Something I’ve realized over the course of my long and wise 18 years in this world is that when I begin something that I’m really interested in, I pursue it overzealously. At first, I pour hours upon hours into it. It’s all I talk about, it’s all that’s really on my mind. Nothing can go wrong when I’m working on this thing. I think that I can solve all problems relating to it immediately and that I’ll become deft at it in no time. Call me crazy, but I feel like other people have experienced this feeling before.
I picked up a hacky sack in high school once and I thought I was going to be a champ at the sack. I would hang with friends and kick it around. However, after a mere three months, I stopped doing it. Not that I had faced any issues with it; I just lost interest. It didn’t appeal to me anymore. Though this may seem like a real problem—that I can’t commit to something when I want to, or that I’m too spontaneous— there’s a lesson to be learned here.
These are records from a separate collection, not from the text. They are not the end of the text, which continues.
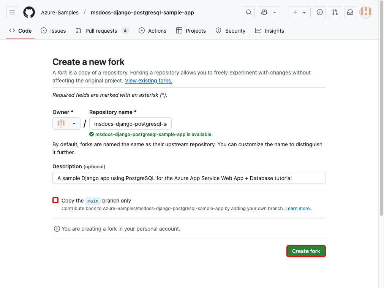Viewport: 384px width, 288px height.
Task: Open the global navigation hamburger menu
Action: point(12,12)
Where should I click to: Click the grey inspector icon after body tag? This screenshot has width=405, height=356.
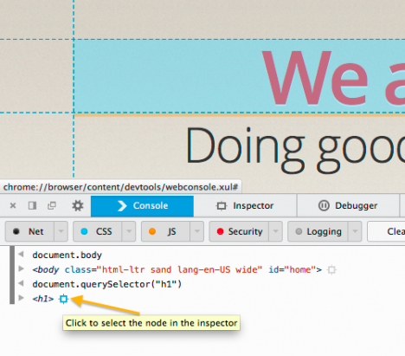[331, 270]
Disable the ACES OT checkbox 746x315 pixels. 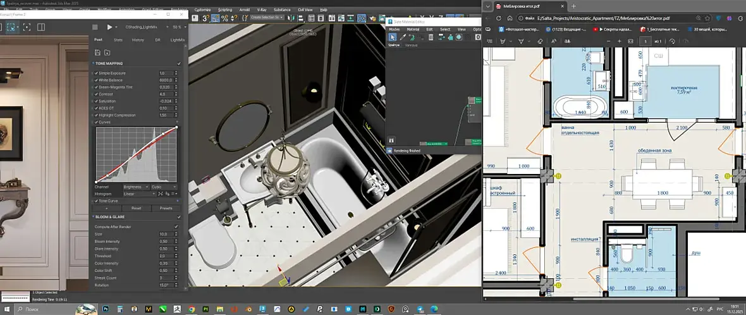coord(95,108)
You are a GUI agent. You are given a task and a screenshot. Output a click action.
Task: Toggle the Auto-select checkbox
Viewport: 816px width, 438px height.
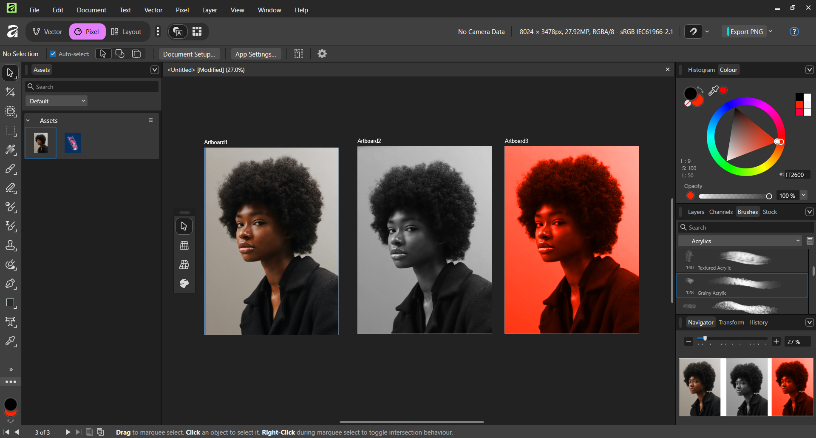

There’s a concept in Zen Buddhism called “shoshin,” meaning “beginner’s mind.” It’s this attitude that I’ve just described—an open and eager approach to a subject. This feeling is common when starting something new, hence “beginner’s mind”; exactly what I had when I picked up that hacky sack. But, it went away. Why? Because there’s something internal inside us that shuts off that flow of enthusiasm. I like to call it my inner Teddy Roosevelt because he does what he wants and knows what he wants. I don’t really know what I really like or want to do, but Teddy will let me know what’s good.
Whenever I try to do something random that I think I might like, he’ll give it a little “shoshin.” I’ll try it out for a short period of time. If he doesn’t like it, then he’ll revoke it, and poof! I don’t want to do it anymore. But when I find something that he approves of, then I’ll have this “beginner’s mind” for a long time. I believe that this is what develops us as people; yes, we need this attitude to expand our horizons, but we also need it to sharpen skills that define who we are. Because of these little Teddys running around in our heads, we all become more skilled at say, a musical instrument, or coding, since we have the enthusiasm to keep us going. Believe it or not, this attitude is what powers the greatest minds in the world. How do they accomplish so much? Because they cultivate their interests with as much zeal as they started with. “With beginner’s mind, there is boundlessness, limitless, an infinite wealth,” as Saadat A. Khan said.
So maybe I won’t become that hacky sack master that I first wanted to be. Or that first heat runner in the 400m. But I guess that’s a good thing, so that I can focus my “beginner’s mind” on what I like to do.